A Hybridized Recommendation System On Movie Data Using Content-Based And Collaborative Filtering

ABSTRACT

In recent times, the rate of growth in information available on the internet has resulted in large amounts of data and an increase in online users. The Recommendation System has been employed to empower users to make informed and accurate decisions from the vast abundance of information. In this Research, we propose a hybrid recommender engine which combines Content-Based and Collaborative filtering recommendations. This seeks to explore how prediction accuracy can be enhanced in existing collaborative filtering frameworks. We investigate to see if a Recommendation System combining Content-based and Collaborative filtering, using a Mahout Framework and built on Hadoop will improve recommendation accuracy and also alleviate scalability issues currently experienced in processing large volumes of data for recommending items to users. We employed the Feature augmentation hybrid technique where the output from the Content-based recommendation is used as an input to Collaborative filtering. The wellknown MovieLens data was matched with the Internet Movie Database (IMDB) in order to extract user and item content features.
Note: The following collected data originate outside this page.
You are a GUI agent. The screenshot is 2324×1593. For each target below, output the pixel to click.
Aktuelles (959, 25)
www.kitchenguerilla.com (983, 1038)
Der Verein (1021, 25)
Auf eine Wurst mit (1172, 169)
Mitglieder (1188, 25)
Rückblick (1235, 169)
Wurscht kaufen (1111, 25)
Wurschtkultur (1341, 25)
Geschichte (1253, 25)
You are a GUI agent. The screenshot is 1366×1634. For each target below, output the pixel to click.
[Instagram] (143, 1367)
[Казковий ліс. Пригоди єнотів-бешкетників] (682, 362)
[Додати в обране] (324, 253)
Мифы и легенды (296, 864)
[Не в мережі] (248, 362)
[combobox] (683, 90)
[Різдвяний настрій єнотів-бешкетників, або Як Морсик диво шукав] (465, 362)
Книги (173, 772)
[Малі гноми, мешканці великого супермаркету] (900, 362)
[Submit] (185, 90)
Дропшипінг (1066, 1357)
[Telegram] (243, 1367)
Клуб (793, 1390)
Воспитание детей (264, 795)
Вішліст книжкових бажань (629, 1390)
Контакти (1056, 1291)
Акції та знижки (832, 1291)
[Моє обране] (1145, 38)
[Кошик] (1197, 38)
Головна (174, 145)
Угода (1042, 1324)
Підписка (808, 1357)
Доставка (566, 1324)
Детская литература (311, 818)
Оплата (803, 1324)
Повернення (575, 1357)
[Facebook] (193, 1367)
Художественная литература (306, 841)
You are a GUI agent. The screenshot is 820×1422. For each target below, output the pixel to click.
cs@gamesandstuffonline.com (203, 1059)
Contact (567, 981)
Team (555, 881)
The input files generated from the integration of both databases was converted to text files which serve as an input into the Collaborative filtering framework in Mahout. By means of various experiments, the best parameter optimization for Mahout Components was determined for our model. We further examined these models by comparing the Root Mean Square Error of our model against the state of art model. The proposed model showed significant improvement when compared with the pure collaborative model. It was demonstrated from our analysis that the extracted user and items content features can, in some cases, lead to a better prediction accuracy. To be more precise, it was discovered that the user feature, gender, has no marginal impact on our underlying model while an item feature like Country is more beneficial than genre, contrary to findings in some other research work.